(TASK DETAILS)
Among the lines below, restate word for word only those from the line with "The height and width of the screenshot is (795, 1512)." through the line with "Task: Open the 相机 menu", with both end lines kept.

(Saved data entries)
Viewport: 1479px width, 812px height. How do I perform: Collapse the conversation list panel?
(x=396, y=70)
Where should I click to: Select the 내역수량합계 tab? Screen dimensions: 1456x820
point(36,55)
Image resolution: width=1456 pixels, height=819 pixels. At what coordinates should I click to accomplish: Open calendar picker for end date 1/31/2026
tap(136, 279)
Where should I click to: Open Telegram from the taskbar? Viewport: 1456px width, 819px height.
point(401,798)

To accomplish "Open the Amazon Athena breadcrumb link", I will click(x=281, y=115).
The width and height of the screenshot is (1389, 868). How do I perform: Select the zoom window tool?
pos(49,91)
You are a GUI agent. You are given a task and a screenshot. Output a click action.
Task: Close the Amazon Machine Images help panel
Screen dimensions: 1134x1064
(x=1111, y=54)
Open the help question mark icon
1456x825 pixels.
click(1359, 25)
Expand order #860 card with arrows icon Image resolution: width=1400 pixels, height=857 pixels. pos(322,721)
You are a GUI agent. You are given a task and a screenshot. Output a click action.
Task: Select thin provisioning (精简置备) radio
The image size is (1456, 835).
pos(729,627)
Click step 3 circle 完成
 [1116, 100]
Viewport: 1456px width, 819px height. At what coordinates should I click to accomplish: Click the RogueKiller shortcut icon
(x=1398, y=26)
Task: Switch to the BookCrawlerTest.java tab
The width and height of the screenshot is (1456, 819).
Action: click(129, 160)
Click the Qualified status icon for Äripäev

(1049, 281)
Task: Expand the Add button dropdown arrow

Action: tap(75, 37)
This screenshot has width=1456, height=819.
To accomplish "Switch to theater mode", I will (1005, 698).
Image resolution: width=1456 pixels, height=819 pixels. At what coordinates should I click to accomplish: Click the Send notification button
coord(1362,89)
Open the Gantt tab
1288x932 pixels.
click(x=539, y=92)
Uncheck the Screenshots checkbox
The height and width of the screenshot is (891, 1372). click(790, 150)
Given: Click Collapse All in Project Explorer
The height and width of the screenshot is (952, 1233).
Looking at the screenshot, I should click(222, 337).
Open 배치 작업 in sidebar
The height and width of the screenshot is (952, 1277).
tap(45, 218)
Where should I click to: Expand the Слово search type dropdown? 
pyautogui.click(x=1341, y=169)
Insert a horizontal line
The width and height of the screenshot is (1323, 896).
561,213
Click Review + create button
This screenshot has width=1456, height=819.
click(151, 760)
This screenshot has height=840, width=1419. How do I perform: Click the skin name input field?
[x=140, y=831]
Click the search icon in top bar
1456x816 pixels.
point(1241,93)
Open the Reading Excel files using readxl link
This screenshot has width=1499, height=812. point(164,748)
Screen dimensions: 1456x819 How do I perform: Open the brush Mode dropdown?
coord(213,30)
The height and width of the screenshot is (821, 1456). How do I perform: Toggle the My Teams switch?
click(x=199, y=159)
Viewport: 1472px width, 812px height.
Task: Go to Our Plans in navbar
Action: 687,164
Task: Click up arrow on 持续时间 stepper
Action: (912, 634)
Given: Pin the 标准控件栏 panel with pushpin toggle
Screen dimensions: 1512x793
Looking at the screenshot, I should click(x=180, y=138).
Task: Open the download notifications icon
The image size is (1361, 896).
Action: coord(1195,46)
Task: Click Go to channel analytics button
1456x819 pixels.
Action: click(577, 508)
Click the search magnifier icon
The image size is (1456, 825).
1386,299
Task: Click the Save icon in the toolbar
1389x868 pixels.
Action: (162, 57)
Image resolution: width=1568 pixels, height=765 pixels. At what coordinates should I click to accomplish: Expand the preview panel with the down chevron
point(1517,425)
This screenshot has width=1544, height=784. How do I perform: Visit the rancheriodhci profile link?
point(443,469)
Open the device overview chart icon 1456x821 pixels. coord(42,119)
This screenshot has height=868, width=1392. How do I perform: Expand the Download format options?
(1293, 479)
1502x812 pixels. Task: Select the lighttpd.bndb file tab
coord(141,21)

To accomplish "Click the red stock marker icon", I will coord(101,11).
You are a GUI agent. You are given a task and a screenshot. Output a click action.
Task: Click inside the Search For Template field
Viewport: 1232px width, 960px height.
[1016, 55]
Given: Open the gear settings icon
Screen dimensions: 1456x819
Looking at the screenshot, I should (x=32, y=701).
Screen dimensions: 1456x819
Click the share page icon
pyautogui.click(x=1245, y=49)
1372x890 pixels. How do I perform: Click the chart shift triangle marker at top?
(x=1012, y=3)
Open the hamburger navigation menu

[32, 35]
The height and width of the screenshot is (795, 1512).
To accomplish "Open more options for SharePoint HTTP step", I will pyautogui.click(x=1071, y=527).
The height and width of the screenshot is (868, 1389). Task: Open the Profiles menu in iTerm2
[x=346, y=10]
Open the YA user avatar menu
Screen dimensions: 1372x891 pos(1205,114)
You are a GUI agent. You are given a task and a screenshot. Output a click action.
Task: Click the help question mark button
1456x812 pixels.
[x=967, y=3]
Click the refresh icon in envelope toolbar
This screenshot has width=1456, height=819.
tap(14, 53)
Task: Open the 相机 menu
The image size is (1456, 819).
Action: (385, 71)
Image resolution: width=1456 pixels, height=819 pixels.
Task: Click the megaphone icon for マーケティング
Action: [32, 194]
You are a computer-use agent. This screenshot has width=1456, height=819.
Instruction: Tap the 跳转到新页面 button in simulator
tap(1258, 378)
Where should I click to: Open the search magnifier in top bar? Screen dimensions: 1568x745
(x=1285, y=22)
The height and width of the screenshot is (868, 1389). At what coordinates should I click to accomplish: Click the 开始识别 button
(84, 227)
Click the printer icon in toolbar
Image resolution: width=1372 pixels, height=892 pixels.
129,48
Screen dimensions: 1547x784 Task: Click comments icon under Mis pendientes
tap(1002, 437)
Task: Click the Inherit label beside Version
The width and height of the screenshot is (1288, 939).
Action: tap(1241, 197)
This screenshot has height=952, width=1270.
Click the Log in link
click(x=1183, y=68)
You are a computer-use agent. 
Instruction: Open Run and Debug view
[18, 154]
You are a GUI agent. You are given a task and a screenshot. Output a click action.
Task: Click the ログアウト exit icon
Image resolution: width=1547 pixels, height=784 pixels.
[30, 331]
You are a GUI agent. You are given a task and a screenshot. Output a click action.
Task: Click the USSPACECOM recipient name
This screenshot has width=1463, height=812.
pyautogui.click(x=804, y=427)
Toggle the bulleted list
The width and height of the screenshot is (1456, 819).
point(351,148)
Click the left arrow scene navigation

(SOLUTION TO THIS EXERCISE)
The height and width of the screenshot is (795, 1512).
To accomplish "Open more options for SharePoint HTTP step", I will pyautogui.click(x=1071, y=527).
The height and width of the screenshot is (868, 1389). Task: Open the Profiles menu in iTerm2
[x=346, y=10]
Open the YA user avatar menu
Screen dimensions: 1372x891 pos(1205,114)
You are a GUI agent. You are given a task and a screenshot. Output a click action.
Task: Click the help question mark button
1456x812 pixels.
[x=967, y=3]
Click the refresh icon in envelope toolbar
This screenshot has width=1456, height=819.
tap(14, 53)
Task: Open the 相机 menu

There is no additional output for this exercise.